PostgreSQL Insider

Tuning databases involves finding bottlenecks that hinder performance or make maintenance more complex, investigating the causes, and resolving them. In this article, we will explain how to tune your PostgreSQL database to make sure it is the best it can be.

We talk about execution plan analysis and SQL tuning in the PostgreSQL Insider article "Tuning - Perform SQL tuning".

What is database tuning

Database tuning aims at optimizing memory usage and maximizing server performance by reducing disk I/O. This can be done at the initial configuration stage according to the system setup and types of operations.

Before deep diving, we will briefly explain memory and disk I/O prerequisites for database tuning.

Memory and disk I/O

When PostgreSQL accesses a database, it first loads the required data from a disk to a shared buffer on shared memory. After that, it reads and writes the data into the shared buffer. If it becomes necessary to access the same data again, disk I/O is reduced by accessing the information already loaded in the shared buffer instead of accessing the disk.

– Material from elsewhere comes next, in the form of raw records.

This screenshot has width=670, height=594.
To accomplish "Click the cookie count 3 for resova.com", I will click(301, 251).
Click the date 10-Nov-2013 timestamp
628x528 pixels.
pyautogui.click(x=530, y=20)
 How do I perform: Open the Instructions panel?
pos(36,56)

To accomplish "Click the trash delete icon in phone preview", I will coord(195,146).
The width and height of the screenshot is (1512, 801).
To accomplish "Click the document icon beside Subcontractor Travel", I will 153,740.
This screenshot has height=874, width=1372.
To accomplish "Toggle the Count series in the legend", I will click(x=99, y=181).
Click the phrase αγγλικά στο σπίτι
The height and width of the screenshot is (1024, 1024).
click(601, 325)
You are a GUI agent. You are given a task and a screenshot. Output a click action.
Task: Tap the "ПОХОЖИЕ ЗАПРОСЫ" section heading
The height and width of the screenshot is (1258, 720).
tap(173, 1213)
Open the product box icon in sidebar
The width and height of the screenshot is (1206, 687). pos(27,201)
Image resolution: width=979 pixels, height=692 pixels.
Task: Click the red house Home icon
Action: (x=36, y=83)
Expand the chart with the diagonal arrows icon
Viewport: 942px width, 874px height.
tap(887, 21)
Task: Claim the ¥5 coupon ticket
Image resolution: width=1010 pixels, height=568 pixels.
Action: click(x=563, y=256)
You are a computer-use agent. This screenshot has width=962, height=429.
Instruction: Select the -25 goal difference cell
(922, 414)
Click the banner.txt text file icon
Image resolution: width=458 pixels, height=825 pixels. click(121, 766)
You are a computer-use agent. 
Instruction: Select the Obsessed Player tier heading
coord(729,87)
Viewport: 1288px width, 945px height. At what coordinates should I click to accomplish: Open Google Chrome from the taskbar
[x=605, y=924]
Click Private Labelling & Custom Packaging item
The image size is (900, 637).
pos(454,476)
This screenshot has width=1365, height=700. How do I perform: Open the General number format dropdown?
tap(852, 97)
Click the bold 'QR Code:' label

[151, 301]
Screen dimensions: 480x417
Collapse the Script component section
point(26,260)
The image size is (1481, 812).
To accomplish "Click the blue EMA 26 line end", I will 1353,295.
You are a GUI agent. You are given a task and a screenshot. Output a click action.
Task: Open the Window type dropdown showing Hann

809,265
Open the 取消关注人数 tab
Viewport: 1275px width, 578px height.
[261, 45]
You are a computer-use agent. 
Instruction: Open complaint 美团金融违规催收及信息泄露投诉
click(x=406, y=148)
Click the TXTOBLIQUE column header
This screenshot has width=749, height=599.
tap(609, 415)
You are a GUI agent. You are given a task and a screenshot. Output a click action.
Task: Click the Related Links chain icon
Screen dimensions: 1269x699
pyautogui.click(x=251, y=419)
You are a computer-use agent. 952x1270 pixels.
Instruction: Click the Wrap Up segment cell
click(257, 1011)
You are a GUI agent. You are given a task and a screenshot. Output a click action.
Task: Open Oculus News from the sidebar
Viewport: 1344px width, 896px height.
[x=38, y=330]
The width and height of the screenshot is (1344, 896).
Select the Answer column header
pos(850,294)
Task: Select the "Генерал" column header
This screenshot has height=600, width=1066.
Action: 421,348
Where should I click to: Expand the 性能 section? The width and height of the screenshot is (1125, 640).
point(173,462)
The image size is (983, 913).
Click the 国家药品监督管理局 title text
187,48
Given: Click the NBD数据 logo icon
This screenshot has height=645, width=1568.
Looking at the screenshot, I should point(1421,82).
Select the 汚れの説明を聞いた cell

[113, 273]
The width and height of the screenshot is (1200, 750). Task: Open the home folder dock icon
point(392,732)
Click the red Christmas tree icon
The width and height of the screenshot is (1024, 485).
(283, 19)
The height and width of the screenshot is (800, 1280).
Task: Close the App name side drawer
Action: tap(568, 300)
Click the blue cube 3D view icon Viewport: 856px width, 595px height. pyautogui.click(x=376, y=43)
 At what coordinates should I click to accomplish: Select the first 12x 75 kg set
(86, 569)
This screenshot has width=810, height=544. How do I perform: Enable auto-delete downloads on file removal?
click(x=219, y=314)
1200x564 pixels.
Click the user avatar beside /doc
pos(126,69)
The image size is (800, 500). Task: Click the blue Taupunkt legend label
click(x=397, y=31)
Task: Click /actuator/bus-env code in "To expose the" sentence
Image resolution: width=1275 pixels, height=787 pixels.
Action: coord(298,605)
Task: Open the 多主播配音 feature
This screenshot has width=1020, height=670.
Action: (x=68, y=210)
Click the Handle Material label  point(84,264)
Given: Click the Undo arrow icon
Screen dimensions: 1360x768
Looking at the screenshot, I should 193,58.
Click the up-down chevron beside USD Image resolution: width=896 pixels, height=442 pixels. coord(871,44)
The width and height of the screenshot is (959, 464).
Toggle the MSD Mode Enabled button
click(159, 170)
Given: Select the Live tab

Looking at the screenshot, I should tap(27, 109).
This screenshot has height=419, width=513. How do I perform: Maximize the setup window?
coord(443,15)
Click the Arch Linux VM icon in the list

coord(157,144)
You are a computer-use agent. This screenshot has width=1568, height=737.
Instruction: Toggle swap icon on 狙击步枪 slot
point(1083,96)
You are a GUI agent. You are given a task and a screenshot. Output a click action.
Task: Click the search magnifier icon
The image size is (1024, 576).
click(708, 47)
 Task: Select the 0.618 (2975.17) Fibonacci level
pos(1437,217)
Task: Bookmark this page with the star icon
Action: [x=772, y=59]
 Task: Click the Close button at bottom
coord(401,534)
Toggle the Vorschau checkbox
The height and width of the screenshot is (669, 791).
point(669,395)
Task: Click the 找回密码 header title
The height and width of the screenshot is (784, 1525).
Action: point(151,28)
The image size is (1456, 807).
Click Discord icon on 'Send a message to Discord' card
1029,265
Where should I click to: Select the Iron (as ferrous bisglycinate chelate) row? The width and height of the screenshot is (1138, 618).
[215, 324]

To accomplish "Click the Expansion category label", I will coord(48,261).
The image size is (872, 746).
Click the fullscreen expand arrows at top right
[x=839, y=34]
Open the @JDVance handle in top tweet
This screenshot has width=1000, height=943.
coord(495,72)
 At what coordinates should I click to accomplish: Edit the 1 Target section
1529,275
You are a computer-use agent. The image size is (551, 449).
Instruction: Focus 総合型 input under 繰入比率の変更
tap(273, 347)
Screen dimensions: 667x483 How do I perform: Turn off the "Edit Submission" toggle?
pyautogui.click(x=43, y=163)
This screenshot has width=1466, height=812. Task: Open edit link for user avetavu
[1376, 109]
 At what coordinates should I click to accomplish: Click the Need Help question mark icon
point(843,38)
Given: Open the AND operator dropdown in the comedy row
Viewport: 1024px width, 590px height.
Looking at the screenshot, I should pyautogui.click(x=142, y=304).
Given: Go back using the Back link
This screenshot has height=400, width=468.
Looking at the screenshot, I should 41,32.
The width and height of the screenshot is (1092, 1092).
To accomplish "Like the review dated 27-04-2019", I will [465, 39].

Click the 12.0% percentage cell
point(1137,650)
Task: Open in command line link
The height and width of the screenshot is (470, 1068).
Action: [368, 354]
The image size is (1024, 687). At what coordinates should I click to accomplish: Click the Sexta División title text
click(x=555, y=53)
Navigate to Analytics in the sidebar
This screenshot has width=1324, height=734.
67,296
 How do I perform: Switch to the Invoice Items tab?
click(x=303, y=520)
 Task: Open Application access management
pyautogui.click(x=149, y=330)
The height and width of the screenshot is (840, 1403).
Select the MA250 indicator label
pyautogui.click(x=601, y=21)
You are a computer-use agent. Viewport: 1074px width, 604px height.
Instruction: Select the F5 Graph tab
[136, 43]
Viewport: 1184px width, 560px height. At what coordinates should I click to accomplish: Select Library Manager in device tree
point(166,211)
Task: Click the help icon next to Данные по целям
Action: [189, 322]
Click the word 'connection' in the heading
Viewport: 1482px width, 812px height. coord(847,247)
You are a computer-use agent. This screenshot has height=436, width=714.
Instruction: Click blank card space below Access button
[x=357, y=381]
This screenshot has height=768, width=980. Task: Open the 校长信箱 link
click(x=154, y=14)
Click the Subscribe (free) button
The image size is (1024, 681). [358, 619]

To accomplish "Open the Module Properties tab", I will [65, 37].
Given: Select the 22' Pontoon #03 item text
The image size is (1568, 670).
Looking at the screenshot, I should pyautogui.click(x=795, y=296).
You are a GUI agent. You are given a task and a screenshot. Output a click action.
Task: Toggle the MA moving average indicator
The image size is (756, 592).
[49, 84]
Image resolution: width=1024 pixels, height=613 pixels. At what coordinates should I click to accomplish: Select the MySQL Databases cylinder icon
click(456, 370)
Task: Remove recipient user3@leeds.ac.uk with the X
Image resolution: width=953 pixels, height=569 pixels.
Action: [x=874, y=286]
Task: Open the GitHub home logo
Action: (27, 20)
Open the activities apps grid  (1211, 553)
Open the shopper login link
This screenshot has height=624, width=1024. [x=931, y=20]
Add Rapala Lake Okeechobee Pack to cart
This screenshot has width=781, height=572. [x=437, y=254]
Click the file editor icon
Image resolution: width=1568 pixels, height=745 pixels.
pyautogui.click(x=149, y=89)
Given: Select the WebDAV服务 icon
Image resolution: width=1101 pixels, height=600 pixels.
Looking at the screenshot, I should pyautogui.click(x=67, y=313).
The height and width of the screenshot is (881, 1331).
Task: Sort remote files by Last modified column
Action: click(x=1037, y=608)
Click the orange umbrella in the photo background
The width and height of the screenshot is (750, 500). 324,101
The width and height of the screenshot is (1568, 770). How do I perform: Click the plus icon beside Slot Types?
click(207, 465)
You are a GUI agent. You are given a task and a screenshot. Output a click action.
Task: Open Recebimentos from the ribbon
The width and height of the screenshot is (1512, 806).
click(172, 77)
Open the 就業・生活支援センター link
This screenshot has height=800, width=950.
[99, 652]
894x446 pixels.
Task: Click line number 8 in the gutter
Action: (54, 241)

The same applies to the transaction log. The transaction log, which is a record of data updates, is temporarily stored in a transaction buffer in shared memory and then written to a file on disk. The log is written to file either when the transaction is committed or when the transaction log buffer is full.

Working memory is reserved for each backend process to be used for sorting and table joining. If working memory is insufficient, a work file will be created on the disk and disk I/O will occur to the work file.

What is a backend process?

A process created when a connection request is received from a client. SQL is executed within this process.

Memory used in PostgreSQL

Database tuning means to allocate memory appropriately considering these mechanisms and reduce disk I/O to improve database performance.

Database tuning

You can perform database tuning by adjusting parameters in postgresql.conf. We will explain the parameters that are effective for database tuning by category as below.

Category	Parameter
Connection	max_connections
Memory	shared_buffers
	work_mem
	maintenance_work_mem
Transaction log (WAL)	wal_buffers
	max_wal_size
	checkpoint_timeout
Automatic vacuum	autovacuum_work_mem
	autovacuum_vacuum_threshold
	autovacuum_vacuum_scale_factor
Lock	deadlock_timeout

The parameters and their default values mentioned in this article are used in PostgreSQL 10.

Database instance creation and maintenance is greatly simplified using Fujitsu Enterprise Postgres, Fujitsu's enterprise-enhanced version of PostgreSQL. The 100% OSS-compatible database is bundled with WebAdmin, a GUI-based tool for instance management. For database clusters created using WebAdmin, Fujitsu Enterprise Postgres automatically sets the optimum values for each configuration parameter. If necessary, you can also tune the parameters with WebAdmin.

Parameters

This section describes the parameters that are effective in database tuning.

Connection parameters

max_connections - Maximum number of clients that can connect to PostgreSQL at the same time.
The default value is 100. Higher values increase memory usage and may affect performance. This is because every time you connect to PostgreSQL, a new server process is started, and you need to tune shared memory and semaphores. It is important to set the appropriate number of connections according to the required task.

Memory parameters

shared_buffers - Size of the shared buffer.
The default value is relatively small (128 megabytes), so if you use a machine with 1GB or more physical memory, it is recommended to set a value of about 25% of the memory. It is expected that the processing efficiency will be improved by using the shared buffer, however if the buffer size is too large, it may adversely affect the performance because it will take a long time to search the buffer, and the memory area will be compressed, causing disk swap. Therefore, it is necessary to tune the setting values carefully while conducting verification.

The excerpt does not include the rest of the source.